Go through the data below and return each line containing the word "Given".

(Dataset entries)
★ ★ ★

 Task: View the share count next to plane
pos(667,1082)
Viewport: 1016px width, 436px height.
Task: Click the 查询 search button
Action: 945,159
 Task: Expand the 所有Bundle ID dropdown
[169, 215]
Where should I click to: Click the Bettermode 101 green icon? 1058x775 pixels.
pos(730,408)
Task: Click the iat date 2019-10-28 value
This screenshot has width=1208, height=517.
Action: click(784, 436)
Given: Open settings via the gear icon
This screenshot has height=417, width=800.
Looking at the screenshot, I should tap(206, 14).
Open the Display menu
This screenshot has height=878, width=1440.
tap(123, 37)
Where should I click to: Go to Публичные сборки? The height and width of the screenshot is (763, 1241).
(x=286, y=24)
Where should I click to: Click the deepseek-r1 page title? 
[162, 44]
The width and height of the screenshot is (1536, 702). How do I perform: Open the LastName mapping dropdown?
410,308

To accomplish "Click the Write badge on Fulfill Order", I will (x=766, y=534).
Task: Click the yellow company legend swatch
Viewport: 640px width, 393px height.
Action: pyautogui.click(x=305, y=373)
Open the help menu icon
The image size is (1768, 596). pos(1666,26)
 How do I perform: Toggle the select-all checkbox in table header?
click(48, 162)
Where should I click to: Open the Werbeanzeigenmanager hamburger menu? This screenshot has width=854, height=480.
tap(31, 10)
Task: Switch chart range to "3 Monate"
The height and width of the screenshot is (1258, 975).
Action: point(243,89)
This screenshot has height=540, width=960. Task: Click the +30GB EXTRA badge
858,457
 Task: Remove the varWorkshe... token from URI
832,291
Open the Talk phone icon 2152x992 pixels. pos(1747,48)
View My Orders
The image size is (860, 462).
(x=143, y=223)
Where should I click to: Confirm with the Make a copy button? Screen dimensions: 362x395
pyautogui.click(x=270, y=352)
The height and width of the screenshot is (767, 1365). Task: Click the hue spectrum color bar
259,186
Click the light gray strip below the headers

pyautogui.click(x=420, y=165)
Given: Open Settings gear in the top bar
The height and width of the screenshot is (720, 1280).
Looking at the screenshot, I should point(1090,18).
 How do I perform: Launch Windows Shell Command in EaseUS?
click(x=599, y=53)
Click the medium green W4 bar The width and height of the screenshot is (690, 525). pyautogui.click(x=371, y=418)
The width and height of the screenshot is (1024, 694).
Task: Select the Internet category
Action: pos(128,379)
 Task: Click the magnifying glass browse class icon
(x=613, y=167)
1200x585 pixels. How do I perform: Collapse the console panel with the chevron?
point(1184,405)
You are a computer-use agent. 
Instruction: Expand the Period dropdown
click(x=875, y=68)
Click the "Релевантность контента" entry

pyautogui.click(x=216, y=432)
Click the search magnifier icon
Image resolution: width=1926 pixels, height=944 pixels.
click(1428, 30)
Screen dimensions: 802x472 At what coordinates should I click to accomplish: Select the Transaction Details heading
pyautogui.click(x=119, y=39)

★ ★ ★

● Reply to the exercise:
Given: Open settings via the gear icon
Given: Open Settings gear in the top bar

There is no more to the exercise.